В целом при отработанной технике оперативное вмешательство удлиняется на 10-15 минут.

При накоплении опыта работы и отработке методических приемов катетеризации и введения источников излучения в просвет катетеризованной внутренней грудной артерии или одноименной вены осложнения и неудачи могут быть сведены к минимуму.

В целом количество интра- и послеоперационных осложнений (3,8% и 1,2% соответственно) можно считать невысоким, в связи с чем катетеризацию внутренней грудной артерии и последующее введение в нее источников следует признать малотравматичной процедурой.

На следующий день после операции перед введением источников излучения проводился рентгенологический контроль положения катетера с рентгеноконтрастным мандреном во внутренней грудной артерии. Рентгенографию проводили в двух проекциях: передней и боковой. С помощью планирующей системы определялась степень соответствия реального имплантата планируемой идеальной схеме. При необходимости, если катетер находился в одной из концевых ветвей артерии, его положение корректировали.

Внутритканевое облучение парастернальной лимфатической цепочки радиоактивными источниками 60Со, 252Cf или 192Ir проводилось в «активной палате» блока закрытых источников излучения, куда больная поступала из отделения интенсивной терапии.

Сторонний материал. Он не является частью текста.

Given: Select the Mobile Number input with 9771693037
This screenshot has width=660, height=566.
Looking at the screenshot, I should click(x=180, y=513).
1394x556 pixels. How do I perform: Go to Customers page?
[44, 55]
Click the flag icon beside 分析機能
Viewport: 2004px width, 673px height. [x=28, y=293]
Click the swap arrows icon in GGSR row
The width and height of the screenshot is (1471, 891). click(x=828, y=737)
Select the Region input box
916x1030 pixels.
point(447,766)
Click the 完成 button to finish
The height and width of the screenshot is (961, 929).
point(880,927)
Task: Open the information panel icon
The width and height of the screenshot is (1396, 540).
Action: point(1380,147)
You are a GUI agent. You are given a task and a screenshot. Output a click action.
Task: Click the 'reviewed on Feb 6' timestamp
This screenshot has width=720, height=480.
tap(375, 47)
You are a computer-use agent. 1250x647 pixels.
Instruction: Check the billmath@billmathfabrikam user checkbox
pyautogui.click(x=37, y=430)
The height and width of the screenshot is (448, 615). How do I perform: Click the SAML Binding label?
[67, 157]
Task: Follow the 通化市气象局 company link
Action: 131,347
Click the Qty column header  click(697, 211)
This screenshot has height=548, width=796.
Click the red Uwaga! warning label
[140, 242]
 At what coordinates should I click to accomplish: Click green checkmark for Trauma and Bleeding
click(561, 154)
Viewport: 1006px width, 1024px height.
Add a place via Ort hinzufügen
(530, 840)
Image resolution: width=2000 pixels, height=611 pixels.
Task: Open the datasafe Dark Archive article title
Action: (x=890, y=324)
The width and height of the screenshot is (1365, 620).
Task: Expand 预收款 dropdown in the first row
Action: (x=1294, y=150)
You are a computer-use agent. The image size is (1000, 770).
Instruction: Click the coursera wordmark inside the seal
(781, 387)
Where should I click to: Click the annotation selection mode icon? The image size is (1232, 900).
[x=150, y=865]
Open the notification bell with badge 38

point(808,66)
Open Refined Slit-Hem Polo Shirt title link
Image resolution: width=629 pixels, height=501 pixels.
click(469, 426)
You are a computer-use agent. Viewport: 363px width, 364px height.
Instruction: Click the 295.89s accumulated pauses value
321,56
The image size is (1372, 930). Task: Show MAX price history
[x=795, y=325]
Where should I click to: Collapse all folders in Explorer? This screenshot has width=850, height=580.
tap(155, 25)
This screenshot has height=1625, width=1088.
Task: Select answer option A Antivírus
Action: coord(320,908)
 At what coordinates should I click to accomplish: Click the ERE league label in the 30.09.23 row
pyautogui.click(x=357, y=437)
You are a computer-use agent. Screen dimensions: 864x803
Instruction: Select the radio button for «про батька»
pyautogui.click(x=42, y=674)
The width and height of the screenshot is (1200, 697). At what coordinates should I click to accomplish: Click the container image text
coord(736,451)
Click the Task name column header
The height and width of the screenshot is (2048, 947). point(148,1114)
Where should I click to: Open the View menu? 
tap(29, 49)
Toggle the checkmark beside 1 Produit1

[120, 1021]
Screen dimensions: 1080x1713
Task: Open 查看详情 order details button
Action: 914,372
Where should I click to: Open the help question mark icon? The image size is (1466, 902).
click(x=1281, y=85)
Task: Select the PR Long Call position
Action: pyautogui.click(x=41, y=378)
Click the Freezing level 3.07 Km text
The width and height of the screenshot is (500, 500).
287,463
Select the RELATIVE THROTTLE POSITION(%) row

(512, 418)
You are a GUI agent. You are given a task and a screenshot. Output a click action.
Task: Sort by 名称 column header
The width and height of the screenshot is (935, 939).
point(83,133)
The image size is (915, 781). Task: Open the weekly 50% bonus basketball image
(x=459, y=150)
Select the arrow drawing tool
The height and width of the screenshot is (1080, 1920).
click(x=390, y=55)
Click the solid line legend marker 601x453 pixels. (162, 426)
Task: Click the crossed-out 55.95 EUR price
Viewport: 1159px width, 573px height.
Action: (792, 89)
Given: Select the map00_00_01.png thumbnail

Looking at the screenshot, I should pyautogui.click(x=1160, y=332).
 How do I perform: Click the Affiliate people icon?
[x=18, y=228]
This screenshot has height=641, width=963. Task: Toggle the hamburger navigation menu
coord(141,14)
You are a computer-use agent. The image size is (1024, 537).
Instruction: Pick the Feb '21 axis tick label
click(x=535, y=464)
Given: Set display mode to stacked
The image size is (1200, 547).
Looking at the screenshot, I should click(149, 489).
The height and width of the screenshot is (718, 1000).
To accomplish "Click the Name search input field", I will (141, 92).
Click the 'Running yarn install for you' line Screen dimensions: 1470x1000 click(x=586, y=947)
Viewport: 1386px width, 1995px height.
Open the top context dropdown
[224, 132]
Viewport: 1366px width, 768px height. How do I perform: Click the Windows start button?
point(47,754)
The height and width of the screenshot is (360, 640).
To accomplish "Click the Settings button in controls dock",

На каждую больную составлялась технологическая карта, в которой регистрировался объем облучаемых тканей, тип источника, его активность, мощность и предполагаемая СОД. Инженер-физик на основании этих данных определял время облучения.

Методика введения источников заключалась в следующем.

  1. Из катетера извлекался металлический мандрен, затем с его помощью катетер изнутри смазывается стерильным вазелиновым маслом. Выполнение этой процедуры необходимо для свободного скольжения источника по катетеру, так как внутренний диаметр катетера 1,1 мм, а наружный диаметр источника 1 мм.
  2. Источник излучения извлекался из транспортного контейнера и с помощью пинцета вставлялся в катетер. Затем металлическим мандреном он досылался до запаянного дистального конца катетера. Аналогичным образом вводился второй источник. Введение источников излучения производилось с соблюдением правил радиационной безопасности, принятых при работе с радиоактивными препаратами.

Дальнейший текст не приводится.